Work order » Below is a listing. Gather each line of it that contains "Airlines".

....

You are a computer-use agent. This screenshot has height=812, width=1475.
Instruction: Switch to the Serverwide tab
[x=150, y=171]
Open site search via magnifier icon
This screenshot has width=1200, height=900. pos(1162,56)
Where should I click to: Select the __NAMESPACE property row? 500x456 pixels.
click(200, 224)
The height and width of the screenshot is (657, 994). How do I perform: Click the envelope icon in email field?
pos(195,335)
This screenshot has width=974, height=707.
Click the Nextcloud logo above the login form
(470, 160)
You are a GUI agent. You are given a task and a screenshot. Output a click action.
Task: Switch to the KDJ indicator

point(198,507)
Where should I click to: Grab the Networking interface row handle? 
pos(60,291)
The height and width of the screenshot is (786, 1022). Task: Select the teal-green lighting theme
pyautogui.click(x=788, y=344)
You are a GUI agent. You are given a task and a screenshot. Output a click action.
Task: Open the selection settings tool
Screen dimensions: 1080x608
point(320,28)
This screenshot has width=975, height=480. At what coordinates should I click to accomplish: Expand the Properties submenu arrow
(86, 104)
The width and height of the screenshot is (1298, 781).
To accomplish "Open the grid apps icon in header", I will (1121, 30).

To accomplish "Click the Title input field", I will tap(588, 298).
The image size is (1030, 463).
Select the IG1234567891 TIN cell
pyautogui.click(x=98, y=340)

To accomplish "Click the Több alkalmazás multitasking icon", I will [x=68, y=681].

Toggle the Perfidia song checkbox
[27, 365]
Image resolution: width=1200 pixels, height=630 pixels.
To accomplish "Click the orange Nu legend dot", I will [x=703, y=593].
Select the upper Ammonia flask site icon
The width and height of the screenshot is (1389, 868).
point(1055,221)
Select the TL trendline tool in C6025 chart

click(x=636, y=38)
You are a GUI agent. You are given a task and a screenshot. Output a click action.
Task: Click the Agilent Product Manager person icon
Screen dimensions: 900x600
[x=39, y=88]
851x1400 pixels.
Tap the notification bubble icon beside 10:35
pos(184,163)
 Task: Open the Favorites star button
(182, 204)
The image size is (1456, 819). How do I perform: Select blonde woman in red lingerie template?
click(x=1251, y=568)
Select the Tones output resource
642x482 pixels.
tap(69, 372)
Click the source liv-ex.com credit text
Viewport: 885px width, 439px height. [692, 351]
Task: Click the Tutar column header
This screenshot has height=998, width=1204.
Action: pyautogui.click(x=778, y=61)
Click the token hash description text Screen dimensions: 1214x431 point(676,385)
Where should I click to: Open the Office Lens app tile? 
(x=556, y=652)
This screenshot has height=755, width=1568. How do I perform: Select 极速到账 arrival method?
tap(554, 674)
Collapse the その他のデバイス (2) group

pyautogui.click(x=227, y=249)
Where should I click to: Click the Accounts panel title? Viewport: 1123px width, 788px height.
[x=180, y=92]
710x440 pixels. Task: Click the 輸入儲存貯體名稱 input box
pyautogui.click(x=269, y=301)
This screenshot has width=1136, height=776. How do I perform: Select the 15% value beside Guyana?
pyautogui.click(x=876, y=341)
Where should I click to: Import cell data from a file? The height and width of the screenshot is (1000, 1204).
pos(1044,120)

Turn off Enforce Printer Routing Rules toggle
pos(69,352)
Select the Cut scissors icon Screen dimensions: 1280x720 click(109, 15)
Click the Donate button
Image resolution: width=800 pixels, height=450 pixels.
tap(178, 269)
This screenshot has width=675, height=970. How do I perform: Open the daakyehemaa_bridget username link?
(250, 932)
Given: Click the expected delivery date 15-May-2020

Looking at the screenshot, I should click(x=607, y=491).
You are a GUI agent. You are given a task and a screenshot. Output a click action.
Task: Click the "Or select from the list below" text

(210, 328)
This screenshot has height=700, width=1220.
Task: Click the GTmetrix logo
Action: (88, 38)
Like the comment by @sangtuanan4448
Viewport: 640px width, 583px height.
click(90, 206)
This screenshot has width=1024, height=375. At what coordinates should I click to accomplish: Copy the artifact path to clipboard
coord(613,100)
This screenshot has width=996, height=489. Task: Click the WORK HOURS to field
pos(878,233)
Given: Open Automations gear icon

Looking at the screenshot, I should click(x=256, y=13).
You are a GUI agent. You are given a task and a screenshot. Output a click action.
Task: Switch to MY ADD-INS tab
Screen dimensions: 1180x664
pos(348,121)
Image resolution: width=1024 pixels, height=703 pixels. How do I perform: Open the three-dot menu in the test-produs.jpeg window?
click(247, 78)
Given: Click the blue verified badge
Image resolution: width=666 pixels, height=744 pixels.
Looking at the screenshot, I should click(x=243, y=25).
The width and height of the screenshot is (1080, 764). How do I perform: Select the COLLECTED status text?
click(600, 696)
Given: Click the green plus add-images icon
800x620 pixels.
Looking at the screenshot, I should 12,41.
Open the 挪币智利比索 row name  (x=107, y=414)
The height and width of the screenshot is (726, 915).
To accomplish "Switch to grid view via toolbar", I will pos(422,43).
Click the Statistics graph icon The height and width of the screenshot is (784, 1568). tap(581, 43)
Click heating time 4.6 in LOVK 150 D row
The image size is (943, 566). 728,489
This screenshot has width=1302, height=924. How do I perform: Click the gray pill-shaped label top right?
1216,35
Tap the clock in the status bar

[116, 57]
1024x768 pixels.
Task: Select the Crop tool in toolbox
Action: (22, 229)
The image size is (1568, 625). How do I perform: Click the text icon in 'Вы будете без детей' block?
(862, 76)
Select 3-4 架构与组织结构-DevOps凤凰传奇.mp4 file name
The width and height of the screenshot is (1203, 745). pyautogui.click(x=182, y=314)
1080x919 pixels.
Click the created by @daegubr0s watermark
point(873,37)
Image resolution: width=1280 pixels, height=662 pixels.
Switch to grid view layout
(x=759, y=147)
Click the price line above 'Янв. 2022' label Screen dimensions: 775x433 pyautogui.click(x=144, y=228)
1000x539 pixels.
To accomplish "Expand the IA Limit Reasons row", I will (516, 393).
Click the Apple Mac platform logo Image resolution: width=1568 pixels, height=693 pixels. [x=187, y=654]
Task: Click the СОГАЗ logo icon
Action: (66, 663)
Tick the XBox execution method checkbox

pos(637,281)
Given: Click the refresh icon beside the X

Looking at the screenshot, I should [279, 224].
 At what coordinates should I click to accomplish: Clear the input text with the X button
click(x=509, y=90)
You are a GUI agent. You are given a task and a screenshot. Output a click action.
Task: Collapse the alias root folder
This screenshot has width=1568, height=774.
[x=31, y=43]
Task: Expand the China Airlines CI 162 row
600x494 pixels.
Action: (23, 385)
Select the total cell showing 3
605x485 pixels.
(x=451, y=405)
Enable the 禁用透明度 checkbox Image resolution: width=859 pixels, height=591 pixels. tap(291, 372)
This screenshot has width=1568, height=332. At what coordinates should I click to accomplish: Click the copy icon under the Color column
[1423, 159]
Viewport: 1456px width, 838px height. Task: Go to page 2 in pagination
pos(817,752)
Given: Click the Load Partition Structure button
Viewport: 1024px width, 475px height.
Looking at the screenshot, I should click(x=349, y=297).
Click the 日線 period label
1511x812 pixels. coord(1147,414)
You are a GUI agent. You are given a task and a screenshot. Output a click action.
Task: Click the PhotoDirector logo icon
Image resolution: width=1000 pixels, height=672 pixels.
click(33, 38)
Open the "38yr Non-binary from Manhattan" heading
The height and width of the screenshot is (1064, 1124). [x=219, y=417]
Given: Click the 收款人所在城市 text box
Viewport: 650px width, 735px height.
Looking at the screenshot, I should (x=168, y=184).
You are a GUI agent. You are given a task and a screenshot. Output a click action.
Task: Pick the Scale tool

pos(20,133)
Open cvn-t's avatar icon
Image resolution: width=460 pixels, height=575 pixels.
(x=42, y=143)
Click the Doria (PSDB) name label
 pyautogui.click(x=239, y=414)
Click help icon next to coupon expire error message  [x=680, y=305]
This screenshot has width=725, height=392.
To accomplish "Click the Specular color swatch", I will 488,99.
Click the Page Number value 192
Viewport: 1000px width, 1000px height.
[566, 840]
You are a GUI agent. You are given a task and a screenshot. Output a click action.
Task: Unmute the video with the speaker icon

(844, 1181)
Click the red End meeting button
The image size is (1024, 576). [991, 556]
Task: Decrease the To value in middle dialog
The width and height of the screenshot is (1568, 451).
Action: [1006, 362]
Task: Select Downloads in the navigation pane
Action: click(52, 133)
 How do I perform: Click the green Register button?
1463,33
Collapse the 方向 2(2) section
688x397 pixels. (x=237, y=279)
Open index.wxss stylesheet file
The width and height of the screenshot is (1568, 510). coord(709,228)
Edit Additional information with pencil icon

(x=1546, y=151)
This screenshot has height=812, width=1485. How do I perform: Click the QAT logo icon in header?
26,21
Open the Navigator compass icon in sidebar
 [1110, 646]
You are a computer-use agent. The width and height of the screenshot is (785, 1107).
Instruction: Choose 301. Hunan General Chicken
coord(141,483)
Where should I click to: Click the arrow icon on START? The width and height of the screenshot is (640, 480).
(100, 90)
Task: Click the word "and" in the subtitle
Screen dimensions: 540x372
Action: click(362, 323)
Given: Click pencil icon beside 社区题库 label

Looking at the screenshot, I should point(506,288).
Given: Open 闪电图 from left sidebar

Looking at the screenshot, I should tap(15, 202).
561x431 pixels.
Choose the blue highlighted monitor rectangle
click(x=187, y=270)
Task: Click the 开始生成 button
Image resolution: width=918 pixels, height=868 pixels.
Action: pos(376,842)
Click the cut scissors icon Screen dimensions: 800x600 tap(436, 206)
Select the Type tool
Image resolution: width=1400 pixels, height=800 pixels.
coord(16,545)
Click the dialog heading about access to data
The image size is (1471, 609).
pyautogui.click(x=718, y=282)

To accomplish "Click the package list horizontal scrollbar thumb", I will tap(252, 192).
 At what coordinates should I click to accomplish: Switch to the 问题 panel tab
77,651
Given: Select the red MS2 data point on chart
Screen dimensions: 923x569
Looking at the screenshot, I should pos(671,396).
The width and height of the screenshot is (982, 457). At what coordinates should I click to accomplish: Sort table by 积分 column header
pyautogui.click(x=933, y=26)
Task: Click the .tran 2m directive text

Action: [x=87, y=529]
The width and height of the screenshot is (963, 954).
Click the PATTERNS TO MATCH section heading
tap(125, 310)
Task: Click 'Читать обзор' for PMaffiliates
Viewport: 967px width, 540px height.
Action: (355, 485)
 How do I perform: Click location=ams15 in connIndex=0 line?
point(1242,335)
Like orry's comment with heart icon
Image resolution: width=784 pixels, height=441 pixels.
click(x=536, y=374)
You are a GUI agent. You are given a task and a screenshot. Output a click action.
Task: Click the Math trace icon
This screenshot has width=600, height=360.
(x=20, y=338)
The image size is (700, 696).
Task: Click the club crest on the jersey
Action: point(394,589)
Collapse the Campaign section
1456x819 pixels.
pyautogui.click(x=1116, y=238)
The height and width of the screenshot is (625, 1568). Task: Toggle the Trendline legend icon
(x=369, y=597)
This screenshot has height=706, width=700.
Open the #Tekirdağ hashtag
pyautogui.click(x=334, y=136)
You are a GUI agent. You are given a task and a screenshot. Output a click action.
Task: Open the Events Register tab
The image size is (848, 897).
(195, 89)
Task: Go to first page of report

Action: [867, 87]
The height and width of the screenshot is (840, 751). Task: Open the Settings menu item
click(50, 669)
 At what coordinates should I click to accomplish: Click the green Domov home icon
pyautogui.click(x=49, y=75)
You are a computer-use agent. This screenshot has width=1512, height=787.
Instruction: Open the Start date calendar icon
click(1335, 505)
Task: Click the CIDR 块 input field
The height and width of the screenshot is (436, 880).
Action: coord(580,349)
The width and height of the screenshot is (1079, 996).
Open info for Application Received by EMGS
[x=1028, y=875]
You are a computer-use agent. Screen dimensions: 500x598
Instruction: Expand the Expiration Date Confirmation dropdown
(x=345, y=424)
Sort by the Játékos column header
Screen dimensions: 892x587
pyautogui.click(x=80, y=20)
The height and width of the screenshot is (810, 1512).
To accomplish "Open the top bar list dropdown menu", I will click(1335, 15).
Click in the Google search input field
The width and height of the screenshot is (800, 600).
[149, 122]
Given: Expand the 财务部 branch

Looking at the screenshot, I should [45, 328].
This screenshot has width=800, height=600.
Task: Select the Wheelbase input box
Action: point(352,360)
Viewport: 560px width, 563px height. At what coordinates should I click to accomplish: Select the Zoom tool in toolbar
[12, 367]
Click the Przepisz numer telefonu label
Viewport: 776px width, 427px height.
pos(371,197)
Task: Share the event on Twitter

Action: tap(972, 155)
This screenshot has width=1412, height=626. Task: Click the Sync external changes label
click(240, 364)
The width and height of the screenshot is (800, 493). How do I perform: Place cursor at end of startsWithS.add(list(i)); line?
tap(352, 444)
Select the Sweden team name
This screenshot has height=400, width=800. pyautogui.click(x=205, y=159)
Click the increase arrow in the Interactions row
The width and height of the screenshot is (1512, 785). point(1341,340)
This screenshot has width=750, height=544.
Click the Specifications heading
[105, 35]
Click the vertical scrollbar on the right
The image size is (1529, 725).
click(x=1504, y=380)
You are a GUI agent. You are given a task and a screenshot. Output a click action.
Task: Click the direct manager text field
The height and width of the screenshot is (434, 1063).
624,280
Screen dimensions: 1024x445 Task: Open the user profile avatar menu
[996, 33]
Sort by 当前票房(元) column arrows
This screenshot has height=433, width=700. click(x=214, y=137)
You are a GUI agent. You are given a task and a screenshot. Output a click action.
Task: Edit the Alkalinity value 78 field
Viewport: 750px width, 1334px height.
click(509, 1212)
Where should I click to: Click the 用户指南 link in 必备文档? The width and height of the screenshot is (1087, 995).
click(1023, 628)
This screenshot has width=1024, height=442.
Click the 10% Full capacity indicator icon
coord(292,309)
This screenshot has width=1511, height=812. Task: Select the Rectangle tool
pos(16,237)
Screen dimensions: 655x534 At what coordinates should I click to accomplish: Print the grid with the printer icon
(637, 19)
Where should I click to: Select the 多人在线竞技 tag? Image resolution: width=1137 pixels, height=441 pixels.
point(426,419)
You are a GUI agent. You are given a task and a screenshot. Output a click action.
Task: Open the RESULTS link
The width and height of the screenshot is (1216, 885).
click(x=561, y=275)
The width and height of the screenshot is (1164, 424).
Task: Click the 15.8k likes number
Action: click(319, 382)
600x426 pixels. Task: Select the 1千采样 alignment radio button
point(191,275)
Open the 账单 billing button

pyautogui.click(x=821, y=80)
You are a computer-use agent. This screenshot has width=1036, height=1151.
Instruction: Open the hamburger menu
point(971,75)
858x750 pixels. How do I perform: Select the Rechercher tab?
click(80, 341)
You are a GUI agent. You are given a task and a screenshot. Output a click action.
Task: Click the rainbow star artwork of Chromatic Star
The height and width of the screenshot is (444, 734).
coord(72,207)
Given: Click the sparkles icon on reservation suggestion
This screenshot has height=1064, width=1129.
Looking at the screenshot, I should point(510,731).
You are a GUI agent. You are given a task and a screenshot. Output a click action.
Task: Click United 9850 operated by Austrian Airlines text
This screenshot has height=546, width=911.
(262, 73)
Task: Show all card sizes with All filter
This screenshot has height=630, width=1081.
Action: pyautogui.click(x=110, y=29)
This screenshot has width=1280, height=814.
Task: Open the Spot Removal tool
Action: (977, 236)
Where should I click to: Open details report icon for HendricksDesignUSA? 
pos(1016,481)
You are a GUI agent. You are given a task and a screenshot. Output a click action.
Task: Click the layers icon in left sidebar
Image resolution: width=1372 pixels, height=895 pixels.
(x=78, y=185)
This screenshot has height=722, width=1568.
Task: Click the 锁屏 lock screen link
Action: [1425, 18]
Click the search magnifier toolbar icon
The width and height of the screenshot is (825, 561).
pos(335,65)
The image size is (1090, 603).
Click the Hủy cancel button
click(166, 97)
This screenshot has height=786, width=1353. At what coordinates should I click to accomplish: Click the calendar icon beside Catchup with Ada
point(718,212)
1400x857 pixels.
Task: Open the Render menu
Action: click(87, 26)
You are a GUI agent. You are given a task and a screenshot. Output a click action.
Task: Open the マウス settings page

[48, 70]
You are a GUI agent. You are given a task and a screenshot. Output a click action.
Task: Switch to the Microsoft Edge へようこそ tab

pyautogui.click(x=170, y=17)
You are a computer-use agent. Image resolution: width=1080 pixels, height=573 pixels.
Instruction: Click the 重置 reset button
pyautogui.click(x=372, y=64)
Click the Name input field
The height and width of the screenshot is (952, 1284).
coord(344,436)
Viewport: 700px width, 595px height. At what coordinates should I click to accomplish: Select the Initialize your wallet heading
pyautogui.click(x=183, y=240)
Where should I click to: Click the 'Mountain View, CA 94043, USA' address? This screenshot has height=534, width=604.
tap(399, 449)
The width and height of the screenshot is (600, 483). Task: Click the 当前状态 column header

....

Answer box »
Task: Expand the China Airlines CI 162 row
Task: Click United 9850 operated by Austrian Airlines text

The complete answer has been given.